“Vivi per te stesso e vivrai invano, vivi per gli altri e ritornerai a vivere”: mai banali le parole di Bob Marley che nel corso della sua esistenza ha sempre dato molta importanza alla solidarietà. Lo stesso concetto, però, secondo una serie di ricerche condotte sulle principali testate internazionali del settore da Espresso Communication per conto del Consorzio Vero Volley, non sembra una priorità per le aziende globali. Conferme in merito giungono, in primis, da un recente report stilato da Deloitte: entrando più nel dettaglio, nel mondo solo il 18% delle organizzazioni considera come prioritarie le iniziative di social responsibility. Ma non è tutto perché, stando a quanto indicato da Forbes USA, quasi 4 CEO su 10 (36%) non inseriscono le iniziative di CSR all’interno dei propri piani strategici.
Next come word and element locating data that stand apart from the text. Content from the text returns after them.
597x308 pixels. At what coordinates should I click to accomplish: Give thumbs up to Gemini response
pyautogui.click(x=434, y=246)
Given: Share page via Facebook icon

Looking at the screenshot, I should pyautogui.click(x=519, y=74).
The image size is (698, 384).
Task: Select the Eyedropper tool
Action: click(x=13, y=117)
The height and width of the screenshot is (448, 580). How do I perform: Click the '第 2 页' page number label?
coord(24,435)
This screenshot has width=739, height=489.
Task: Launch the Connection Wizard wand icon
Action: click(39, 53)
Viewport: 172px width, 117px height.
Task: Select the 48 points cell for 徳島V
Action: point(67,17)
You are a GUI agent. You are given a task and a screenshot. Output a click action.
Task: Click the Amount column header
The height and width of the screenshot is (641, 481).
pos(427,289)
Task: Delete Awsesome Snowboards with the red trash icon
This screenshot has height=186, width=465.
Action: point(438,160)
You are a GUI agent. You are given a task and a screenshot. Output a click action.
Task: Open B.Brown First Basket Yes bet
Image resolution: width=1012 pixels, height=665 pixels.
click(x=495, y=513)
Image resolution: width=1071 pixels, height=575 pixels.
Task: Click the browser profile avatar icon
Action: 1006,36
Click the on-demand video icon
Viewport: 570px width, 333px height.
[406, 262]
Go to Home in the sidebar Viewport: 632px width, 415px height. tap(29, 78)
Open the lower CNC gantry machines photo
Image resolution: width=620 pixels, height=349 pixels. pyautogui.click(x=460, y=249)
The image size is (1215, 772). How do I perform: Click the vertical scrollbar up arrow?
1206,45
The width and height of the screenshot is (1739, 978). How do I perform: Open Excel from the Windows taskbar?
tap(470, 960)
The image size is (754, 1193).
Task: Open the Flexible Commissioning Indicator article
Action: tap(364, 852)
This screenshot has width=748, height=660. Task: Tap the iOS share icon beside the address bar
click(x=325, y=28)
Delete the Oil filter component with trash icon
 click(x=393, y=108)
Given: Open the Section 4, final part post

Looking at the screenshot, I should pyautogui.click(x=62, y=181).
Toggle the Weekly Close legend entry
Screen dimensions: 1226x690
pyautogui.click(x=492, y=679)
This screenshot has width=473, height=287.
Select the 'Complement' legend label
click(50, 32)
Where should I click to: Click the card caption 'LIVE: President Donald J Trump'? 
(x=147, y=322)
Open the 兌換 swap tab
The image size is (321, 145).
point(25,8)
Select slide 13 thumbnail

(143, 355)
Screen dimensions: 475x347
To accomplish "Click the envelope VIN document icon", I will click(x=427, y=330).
Eppure, concentrare l’attenzione e i propri ricavi su attività di corporate social responsibility risulta estremamente strategico per le imprese. Il motivo principale? È legato all’universo HR.
Infatti, il portale Chamber of Business mette in risalto il fatto che l’88% dei Millennial, prima di candidarsi per entrare a fare parte di una determinata azienda, valuta l’impegno della singola organizzazione in ottica CSR. Ciò significa che le imprese più vicine alle esigenze del territorio e delle realtà che ne fanno parte risultano anche più attrattive agli occhi dei talenti. Ora una domanda sorge spontanea: è possibile invertire il trend? La risposta è sì. E come? Prendendo spunto da aziende lungimiranti appartenenti a settori specifici come lo sport. Un esempio concreto arriva da Linkedin che cita la cosiddetta Lebron James Family Foundation, fondazione strutturata dall’omonimo campione NBA per offrire opportunità educative ai bambini meno fortunati della città di Cleveland.
Dal basket si passa al mondo del calcio grazie al Barcellona che, come specificato dal Sunday Mail, offre sostegno, sia educativo sia sportivo, a quasi 2 milioni di bambini e ragazzi in 50 paesi sparsi in tutto il globo. Restando sulla stessa lunghezza d’onda, risalta anche la pallavolo grazie a società ed organizzazioni 100% made in Italy proprio come il Consorzio Vero Volley, realtà di riferimento nella volleyball industry nazionale e internazionale, che, per esempio, scende in campo in qualità di partner a supporto di Bluemers, Centro di Riabilitazione specializzato nell’offrire supporto a pazienti affetti da autismo e alle loro famiglie: “Una grande azienda non s’identifica solo per i traguardi economici o i risultati operativi, nel nostro caso sportivi, che ottiene nel proprio campo, ma anche e soprattutto per la purezza della propria identità e per la vicinanza alle realtà del territorio – afferma Alessandra Marzari, presidente del Consorzio Vero Volley – Sin dalla sua fondazione avvenuta nel lontano 2008, il Consorzio ha sempre manifestato un’identità culturale forte e decisa. I progetti che abbiamo strutturato negli anni in termini di corporate social responsibility sono innumerevoli: dalle attività nelle scuole e nelle università fino alla partnership con la Comunità di San Patrignano. Una volta venuti a conoscenza di Bluemers e del suo scopo non potevamo tirarci indietro e siamo molto orgogliosi di mettere in risalto l’iniziativa”.
Fanno seguito alle parole di Alessandra Marzari ulteriori considerazioni in merito alle industrie lungimiranti da cui prendere esempio in ottica CSR oltre all’universo sportivo. Sotto questo punto di vista risulta estremamente esaustivo un approfondimento redatto da Medium, secondo cui il mondo tech sia uno dei più attivi nel campo della corporate social responsibility grazie ad iniziative strategiche messe a terra da multinazionali e realtà di primaria importanza, le quali, in particolar modo in occasione di catastrofi ambientali, forniscono le loro innovazioni e tecnologie a supporto delle singole comunità per uscire dalle difficoltà con maggiore efficacia e immediatezza. Infine, anche la fashion industry non risulta da meno: sotto questo punto di vista non mancano collaborazioni con fondazioni del territorio. E non è tutto perché i brand puntano molto sulla trasparenza a 360°, assicurandosi che ogni fase del processo di produzione rispetti precisi standard etici.